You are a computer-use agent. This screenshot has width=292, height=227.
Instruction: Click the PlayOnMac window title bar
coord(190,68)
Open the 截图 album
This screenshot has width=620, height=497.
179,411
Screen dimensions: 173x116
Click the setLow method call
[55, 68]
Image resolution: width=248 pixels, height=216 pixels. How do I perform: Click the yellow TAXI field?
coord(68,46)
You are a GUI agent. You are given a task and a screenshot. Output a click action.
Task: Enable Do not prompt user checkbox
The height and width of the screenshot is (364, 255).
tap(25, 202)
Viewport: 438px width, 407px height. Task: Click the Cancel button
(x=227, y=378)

...

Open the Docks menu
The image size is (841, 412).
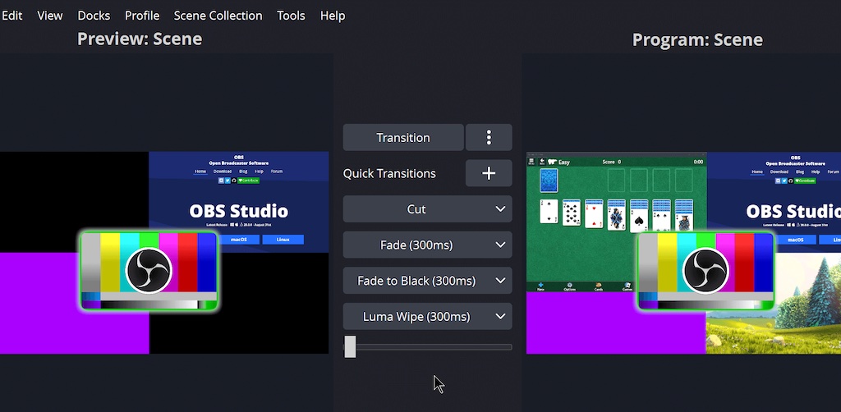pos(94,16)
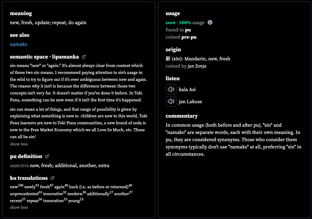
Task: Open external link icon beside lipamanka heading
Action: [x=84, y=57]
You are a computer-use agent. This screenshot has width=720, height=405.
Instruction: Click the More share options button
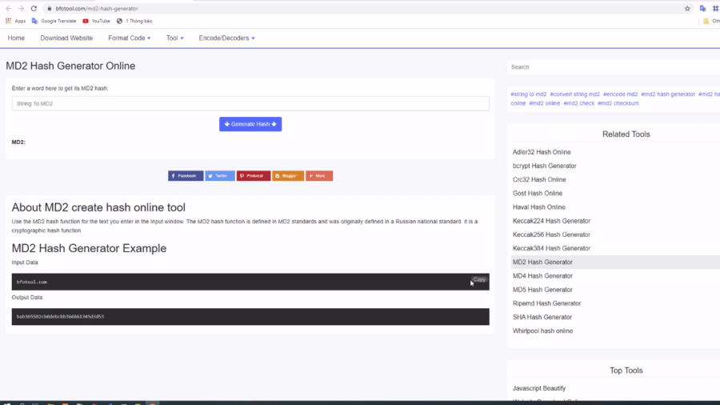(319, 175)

* * *

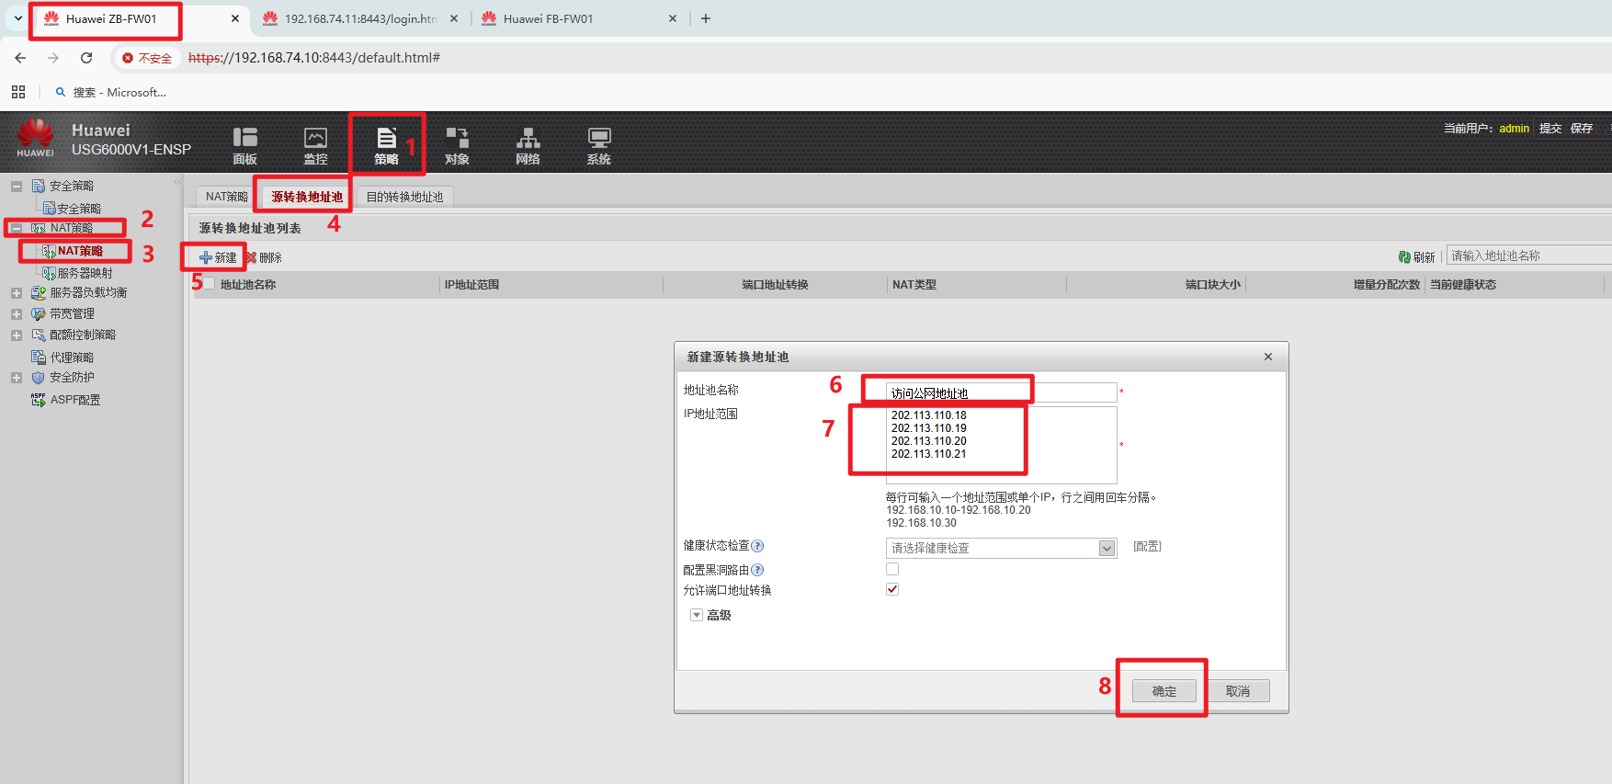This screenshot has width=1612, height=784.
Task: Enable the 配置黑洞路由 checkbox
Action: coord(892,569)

→ Required action:
Report how many lines of the records hold the word "computer", and supply no other text.

→ Your response:
2